In a nutshell, Naila and I have different skills and training we bring to the course, but we’re trying to move students into the same place—a place where they can write a high-quality piece in a journalistic style informed by data.

Students learn a combination of skills and improve their abilities with research, writing, data wrangling, and data visualization. We read current articles in various publication venues and workshop their writing in multiple ways. In total, students write three pieces of data journalism, and some of them get published!

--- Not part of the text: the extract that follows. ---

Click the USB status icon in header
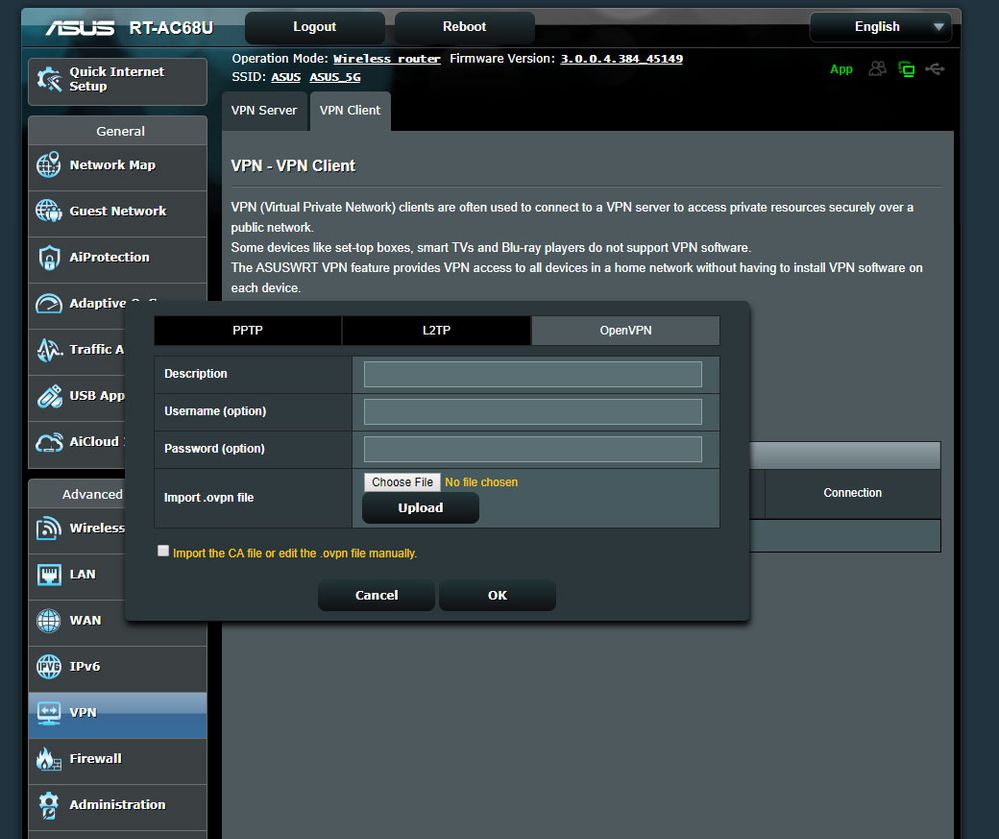This screenshot has height=839, width=999. click(x=935, y=69)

Naila: We have a great teamwork relationship. I rely enormously on Ben’s skill in discovering, parsing, and making sense of data sets. My own skills tend to shine most in the direct reporting, writing, and structural design aspects of journalism. Together, he and I discuss newsworthy themes that might reward a data approach for examples or project work for students.

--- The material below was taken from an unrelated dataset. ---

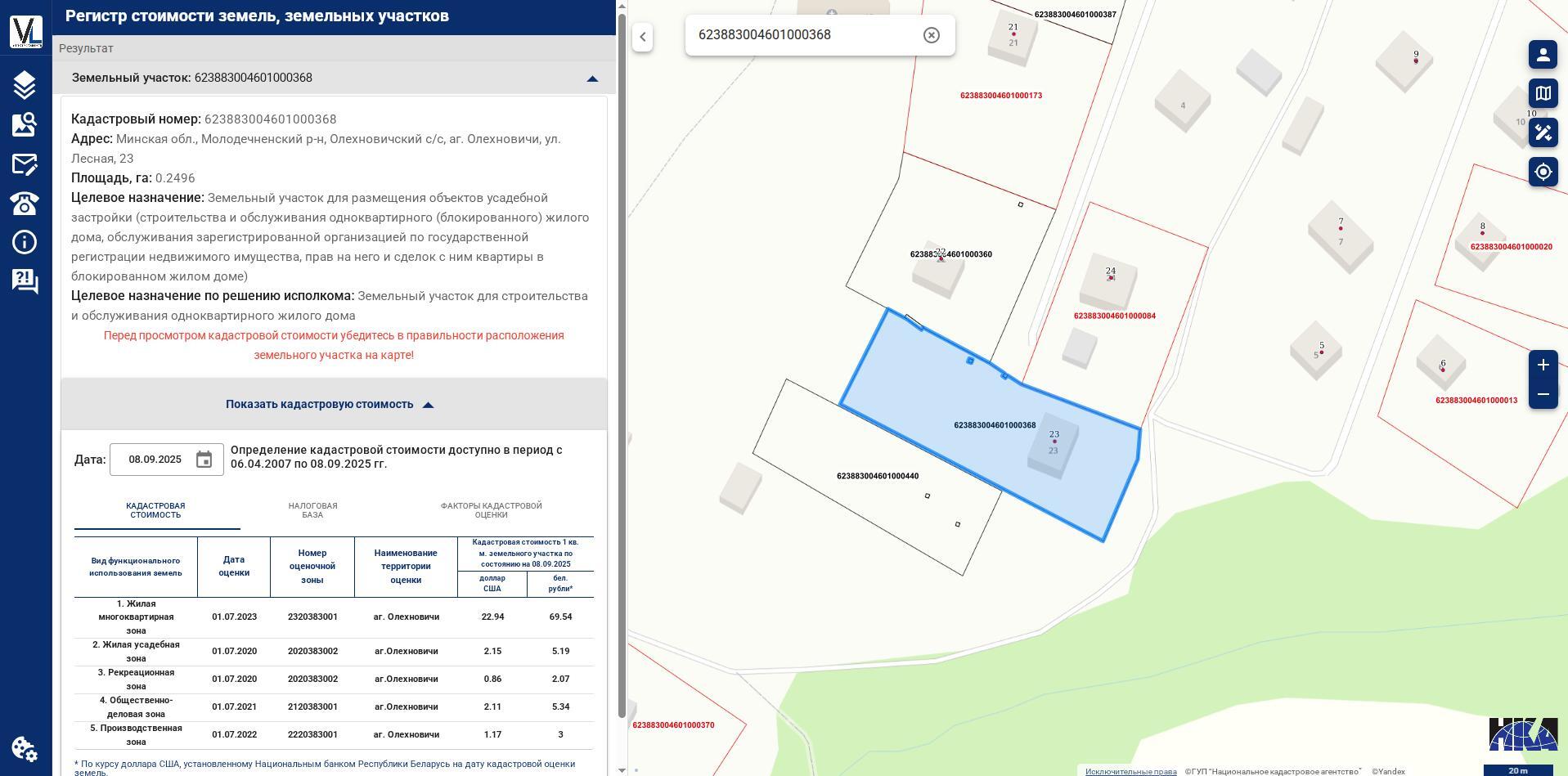Collapse the side panel with left chevron
The height and width of the screenshot is (776, 1568).
pos(643,37)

In the classroom, as Ben noted, we start by teaching basic skills that underpin data journalism via shorter written assignments. We then help students design a larger journalistic team project within their own interests.

I try to treat students as if they are already professionals and, indeed, we’ve had student pieces published in our local paper, the Daily Hampshire Gazette.

Do your students pitch stories to you, or do you give them topics to write about?

Ben: Yes, they pitch ideas to us, and we use our collective experience to help them craft viable articles from their pitches. That process has actually been interesting in its own right, because Naila and I have different hunches about what might make a story successful or unsuccessful. Sometimes, the feedback is like, “That’s a great idea, but where are you going to get the data?” Other times, it’s more like, “That’s a cool data set, but what is the story?”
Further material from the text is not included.